David Edmunds, director of the Global Development Studies program and faculty adviser for Brahm and Robinson’s project, has facilitated sustained student engagement with local communities around the globe, recruiting successive cohorts of students to participate in research.
“Patrick and India buy into a way of working that is increasingly common at the University and certainly important within global studies: long-term engagements that address priorities important to the people with whom students work; engagements that are designed, implemented and evaluated collaboratively; and engagements that make contributions to classroom discussions and academic literature as well as to the lives of the residents of Intag Valley residents,” Edmunds said. “We imagine this visit as an important next step in building relationships that will last for many years.”
Edmunds described the pair as “serious, mature and disciplined people and students,” who have been working closely with their counterparts in Defensa y Conservación Intag.

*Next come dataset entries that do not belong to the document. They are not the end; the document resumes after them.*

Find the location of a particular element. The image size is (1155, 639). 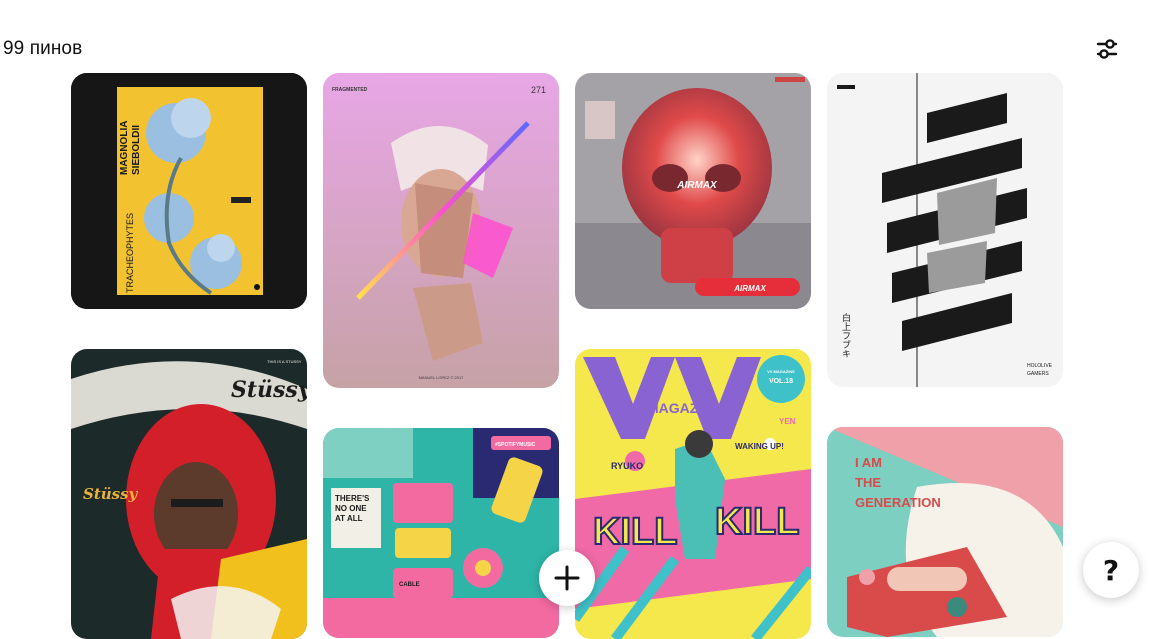

pin-red-skull: AIRMAX AIRMAX is located at coordinates (693, 191).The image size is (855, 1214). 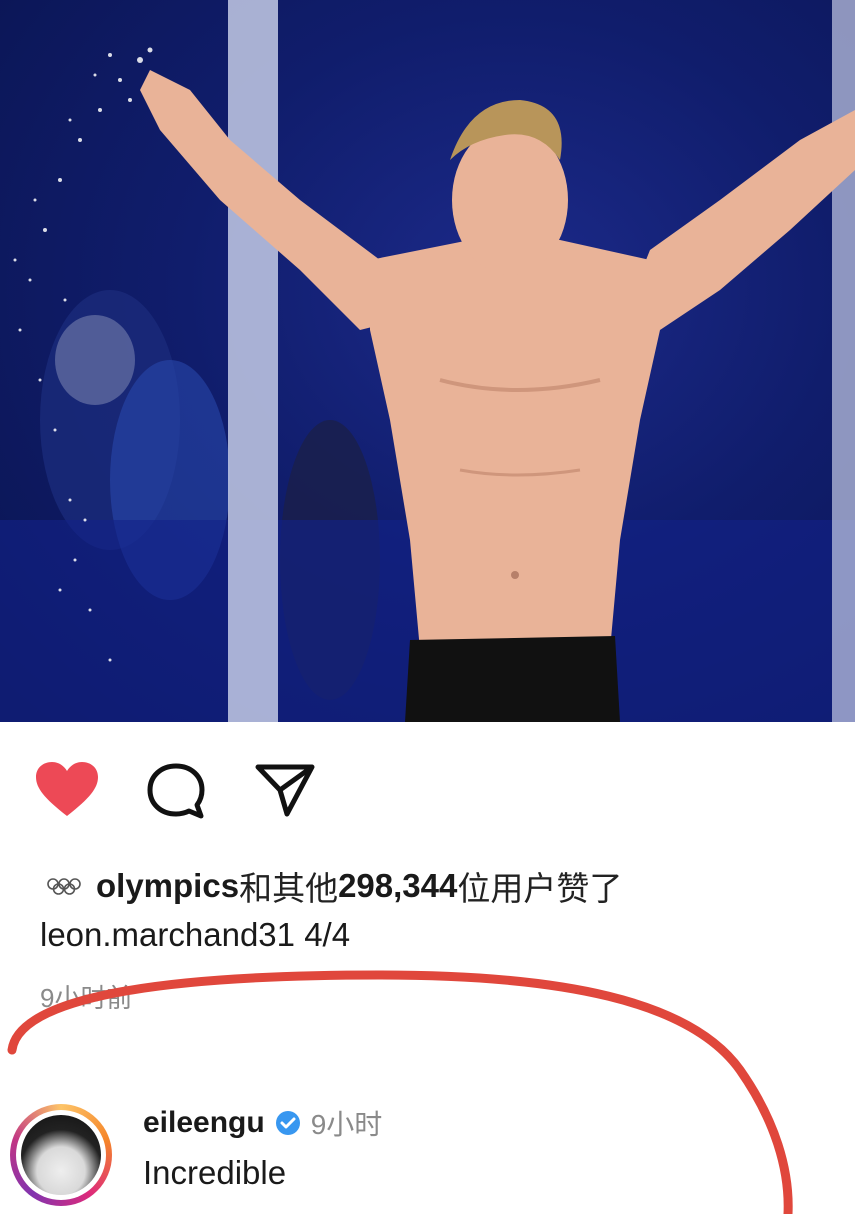 I want to click on caption-username: leon.marchand31, so click(x=168, y=934).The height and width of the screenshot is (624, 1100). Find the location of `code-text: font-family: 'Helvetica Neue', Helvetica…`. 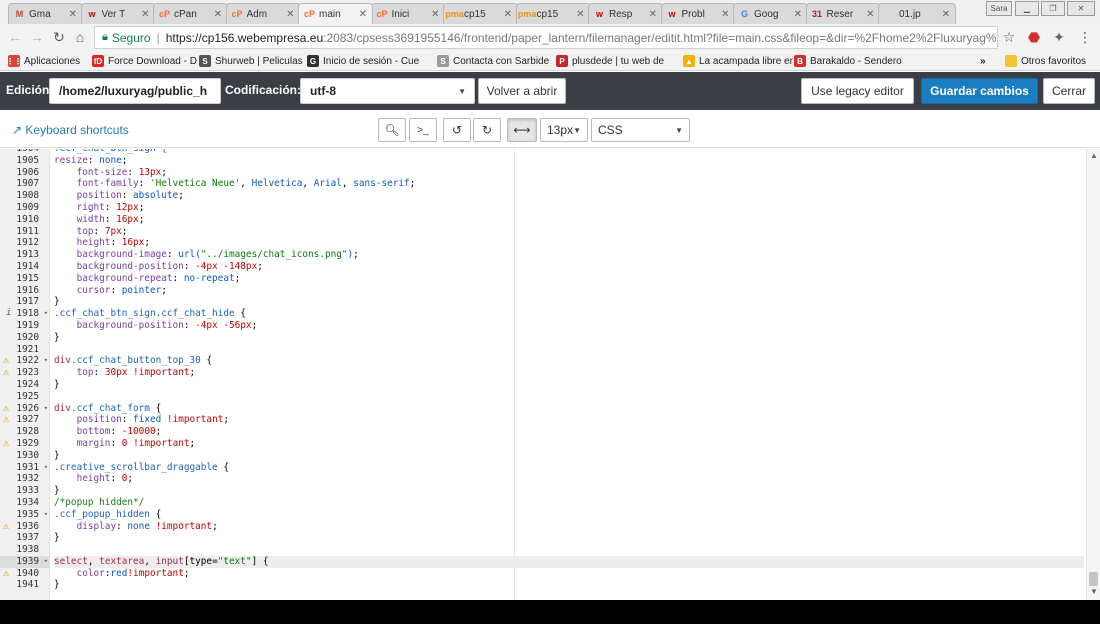

code-text: font-family: 'Helvetica Neue', Helvetica… is located at coordinates (569, 184).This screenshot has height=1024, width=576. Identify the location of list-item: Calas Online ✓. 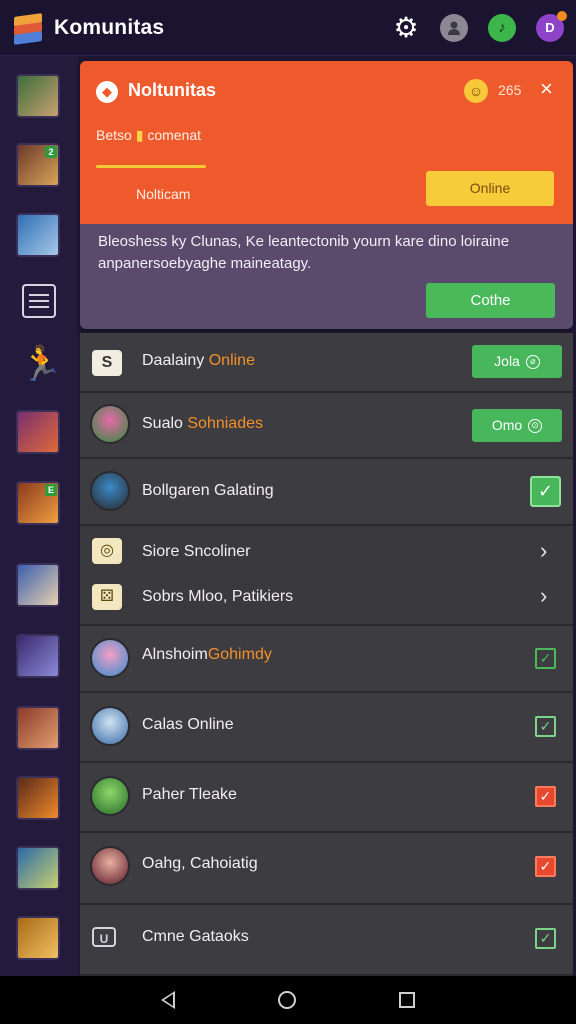
(326, 728).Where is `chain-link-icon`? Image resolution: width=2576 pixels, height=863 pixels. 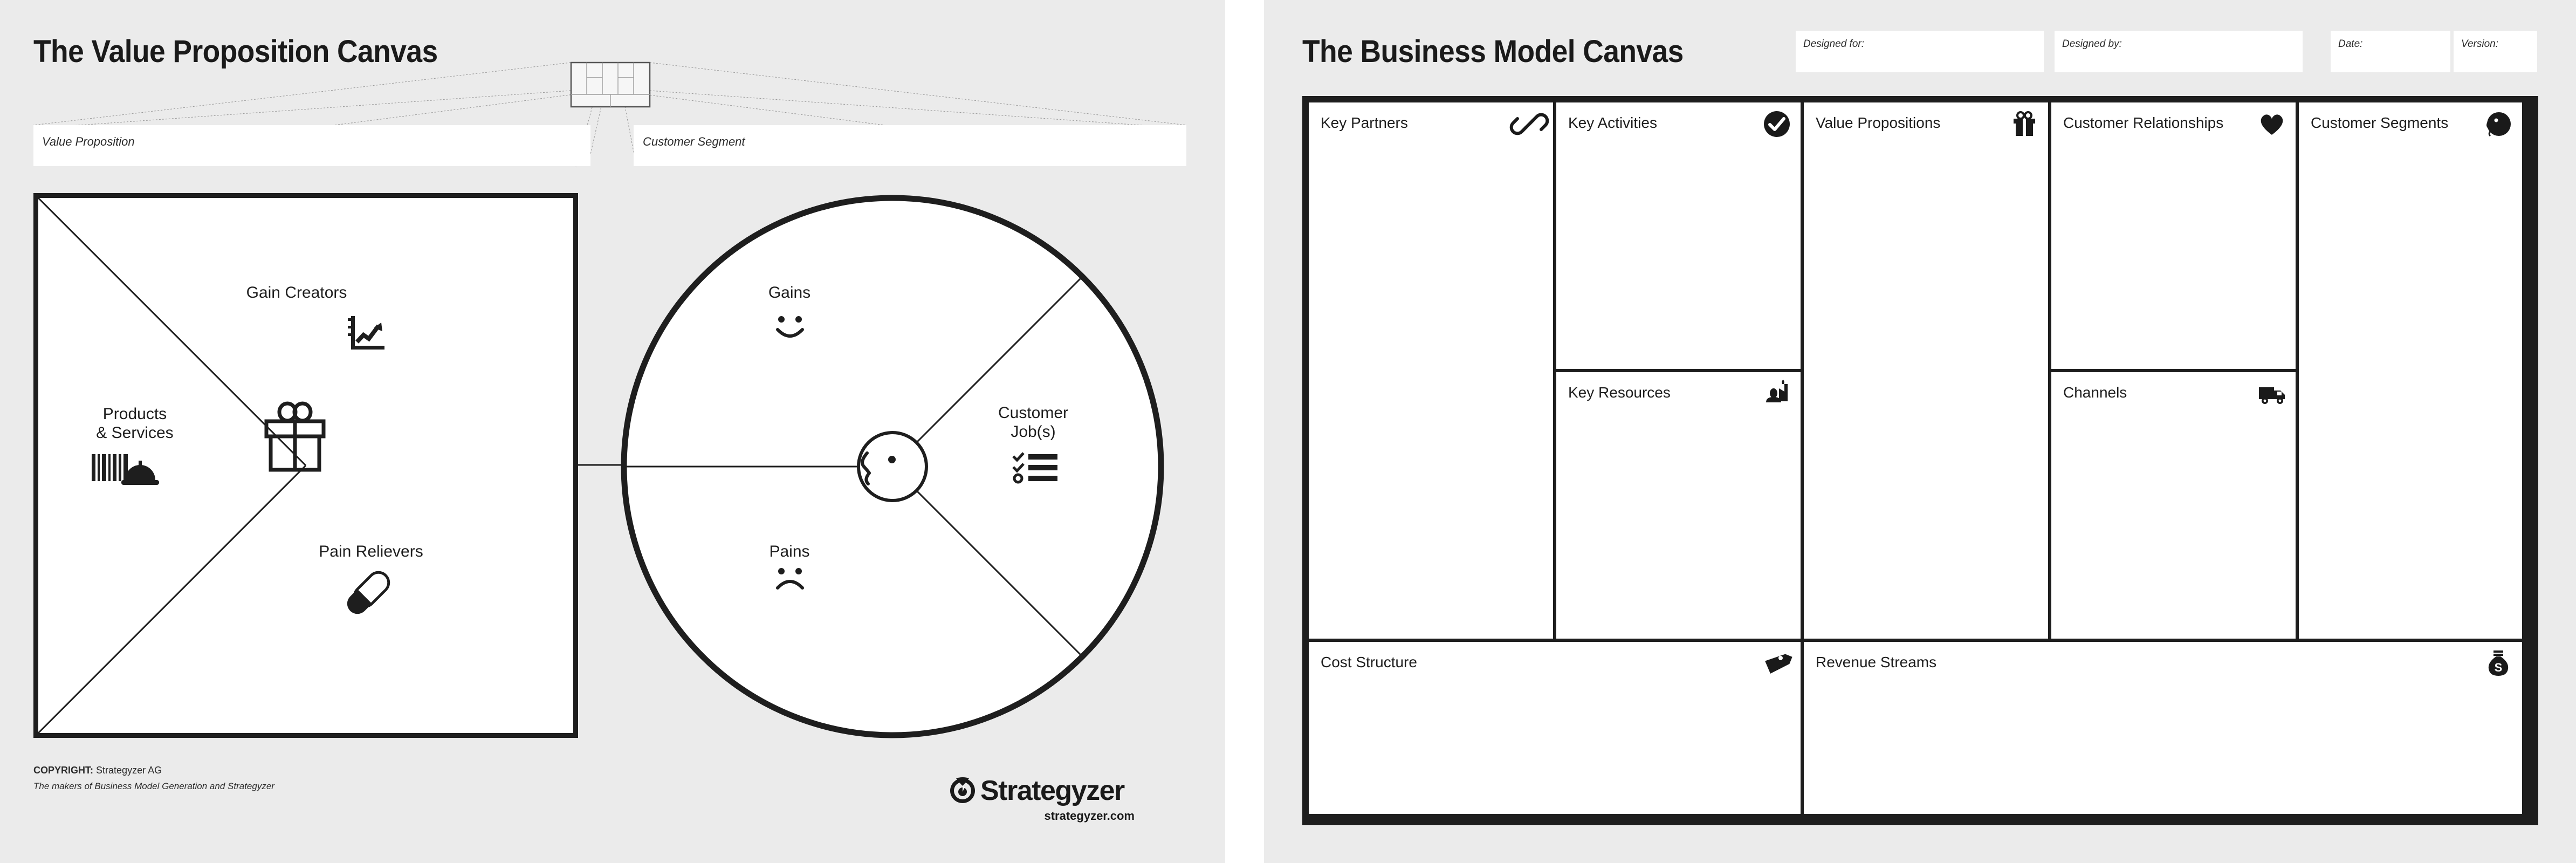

“I think what Patrick and India appreciate most about the organization, and what I do as well, is the support DECOIN offers to people whose ways of living are under threat from resource extraction companies with limited knowledge of and respect for those lifeways,” Edmunds said. “India and Patrick have been learning whatever they can to take to DECOIN about the dangers of such rapid, large-scale extraction. They are also clear that they will bring back lessons from the work of DECOIN and others in Ecuador to support communities under stress in the United States.”
Brahm and Robinson are also working with the International Studies Office, Global Studies Department and McIntire School of Commerce to establish a January term course to bring UVA students to the Junín ecolodge.
“During our time in Intag, we will work with local ecologists, DECOIN and UVA Professor of Sustainable Development Brad Brown to develop a curriculum that addresses the social and environmental consequences of extractivist activity, the ecology of the region and the multiple dimensions of its political conflict,” they wrote in their proposal. “We will also identify suitable local professionals necessary to implement the course. Thus, we hope to provide a valuable educational experience for UVA students and generate income for the 30 co-owner-operators of the Junín ecolodge, thereby further fulfilling our second objective of strengthening sustainable economic alternatives to mining work.”
Brahm is a docent at the Fralin Museum of Art and a member of the Charlottesville Angel Network, a network of executives, entrepreneurs, scientists and engineers who use their skills, connections and capital to help entrepreneurs. A graduate of W.T. Woodson High School in Fairfax, she hopes this endeavor will give her insight into future work on issues of food sovereignty.
“Among my goals for this project is to learn how I might merge my belief in sustainable eating and human rights with my passion for cooking,” Brahm said.
Robinson, a graduate of Fairfax County’s James W. Robinson Secondary School, plans to pursue a graduate degree in anthropology, development studies or a related field.
“These attempts to strengthen existing sustainable economic alternatives to mining work will prevent conflict in Intag by augmenting the income of some of those whose livelihoods are most immediately threatened by environmental degradation,” Robinson writes. “Further, they will become the building blocks of a sustained peace in the region by demonstrating that a community development strategy based on environmental conservation and compatible with agricultural lifeways is possible.”